りゅう「こうすけ、来週の水曜日から旅行にいくんだけど、お前もこない?」




旅行・・・。



この夏休み、僕の恋は、クライマックスにむかって走り出した。



あっという間に、水曜日になった。キャンプ当日の朝・・・



まったく眠れないまま、僕は、小さめのリュックサックに、着替えのパンツを詰め込んだ。



今晩は・・・けんいちと一緒・・・。


僕の中に、葛藤があった。



気持ちとしては、行きたい! けんいちに全部打ち明けて楽になりたい!



そう思っていたけど、不安のほうが気持ちより膨らんで、


緊張した朝となってしまった。



黄色いタンクトップに短めのダメージジーンズ、胸には、買ったばかりのアクセサリーをつけ・・・



自分の中で、精一杯、おしゃれな自分を演出する鏡の前。




ニー!!!



笑顔を作る。



チュー!!!



唇をとんがらしてみる。



ちょっとけんいちの唇を想像して、股間がアツくなった。





朝8時49分の電車。




けんいちとは、現地で落ち合うことになっている。


これから行くキャンプ先は、川。


もちろん・・・水着だろう。




僕が最後にけんいちの水着姿を直視したのは、まだ中学のころだった。


高校にはいってからも水泳の授業はあったのだけど、


1年のときはクラスが違い、


また一緒に海やプールにいくこともなかった。





久し振りにみるだろう、けんいちの水着姿。


もちろん、逆の想像だってある。

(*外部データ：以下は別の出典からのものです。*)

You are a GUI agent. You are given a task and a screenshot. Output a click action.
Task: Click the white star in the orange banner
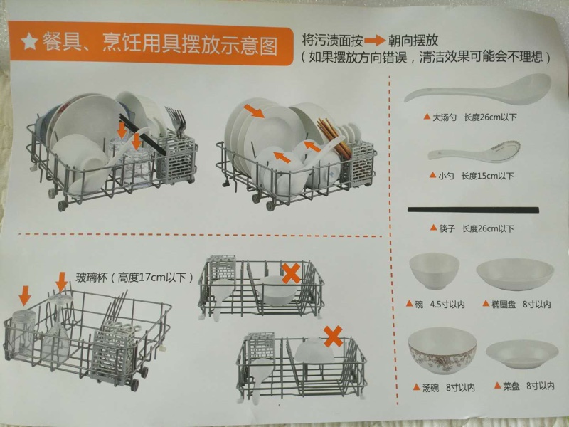click(x=30, y=41)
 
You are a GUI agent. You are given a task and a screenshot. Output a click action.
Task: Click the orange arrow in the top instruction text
click(x=375, y=41)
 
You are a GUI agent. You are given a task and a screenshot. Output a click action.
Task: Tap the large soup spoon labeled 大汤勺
click(x=477, y=90)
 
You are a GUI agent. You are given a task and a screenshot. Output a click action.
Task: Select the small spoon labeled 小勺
click(x=474, y=150)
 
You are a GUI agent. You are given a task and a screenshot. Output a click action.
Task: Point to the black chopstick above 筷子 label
click(x=473, y=210)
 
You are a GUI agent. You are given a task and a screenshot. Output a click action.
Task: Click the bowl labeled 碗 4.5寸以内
click(x=435, y=271)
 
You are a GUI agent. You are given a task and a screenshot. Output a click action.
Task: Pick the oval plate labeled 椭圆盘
click(x=515, y=274)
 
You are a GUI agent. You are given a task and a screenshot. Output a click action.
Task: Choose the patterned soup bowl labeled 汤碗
click(x=442, y=350)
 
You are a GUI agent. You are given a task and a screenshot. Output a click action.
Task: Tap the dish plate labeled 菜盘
click(x=522, y=354)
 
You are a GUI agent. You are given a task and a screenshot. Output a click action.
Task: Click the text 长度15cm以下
click(x=487, y=176)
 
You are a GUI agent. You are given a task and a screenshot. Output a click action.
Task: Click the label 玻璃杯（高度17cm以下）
click(x=134, y=278)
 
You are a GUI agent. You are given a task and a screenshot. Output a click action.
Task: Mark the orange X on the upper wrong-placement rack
click(x=291, y=273)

僕の水着姿を久し振りにけんいちに見せるのだ・・・。




昨日の夜、チェックした限りでは、


汗疹やニキビはない。


腹筋も少し目立つように、この2、3日は、がんばって1日100回、腹筋してきた。




不安のほうが大きい割に、準備だけは万端の僕。






駅で、りゅうに会った。




りゅう「おおー!おはよ! ちょっと荷物が多いから、てつだってよ」



でっかいテントに、あと、すごく大きなリュックサックが2つもあった。



りゅうは、僕とは違い、アウトドア派。


キャンプだってこの夏で、これが最初じゃないっていうから、どんだけーって思ってた。




僕「なにもとうか」



りゅう「リュック1つ頼むわ」



僕「りょーかーい」





りゅうとは、軽く話せる。


けんいちと違う。





りゅう「じゃあ、いこっか」





・・・。



ガタン



ゴトン。




僕「テントって、、、お風呂はどうすんの?」



ずっと眠れなく気になってた話題を電車の中で聞く僕。





りゅう「テントはる近くに露天風呂があるから大丈夫だよ、誰も川で体洗えっていわないだろ(笑)」






僕「ろっ!!!!!てんぶろ!?」




りゅう「おいおい、何もそんなにびっくりすることもないだろ? さては、お前・・・・」





ギク・・・。


ば・・・ばれた!?





りゅう「混浴を期待してるだろ!」





りゅうは、にやついた顔で僕を覗き込んで、そういった。




僕「そ・・・そうなの?」





りゅう「露天風呂といっても、わかれてるよ。残念やけど!」




僕「そうなんだ・・・。残念・・・」




ちょっとほっとした。


いや、すごくほっとした。




りゅうには、ぼろがすぐ出そうになる・・・。気をつけないと・・・。






りゅうとは、高校のときからの友達になる。



けんいちとは、中学のときからだ。


けんいちとりゅうは、1年のとき、同じクラスですっかり仲がよくなっていた。


僕が羨むほどに。









でもこれではっきりしたことがある。


今回のキャンプでは、



水着姿だけじゃない。









何も身につけてない、全裸の、けんいちを見ることができるのか。


そして僕も全裸・・・。



想像しただけで、電車の中で僕のち○こは、大きくなってしまった。


電車の中。



前には、OL風の若い女性が吊革をもってたっていた。





怪しまれないように、僕は、荷物をあしのうえに置いて、


股間のふくらみを隠した。












電車に揺られながら



妄想列車が僕の脳裏で走り回っていた。



気がつくと、前にいた、OL風の女性もいなくなり、景色はすっかり田舎景色になっていた。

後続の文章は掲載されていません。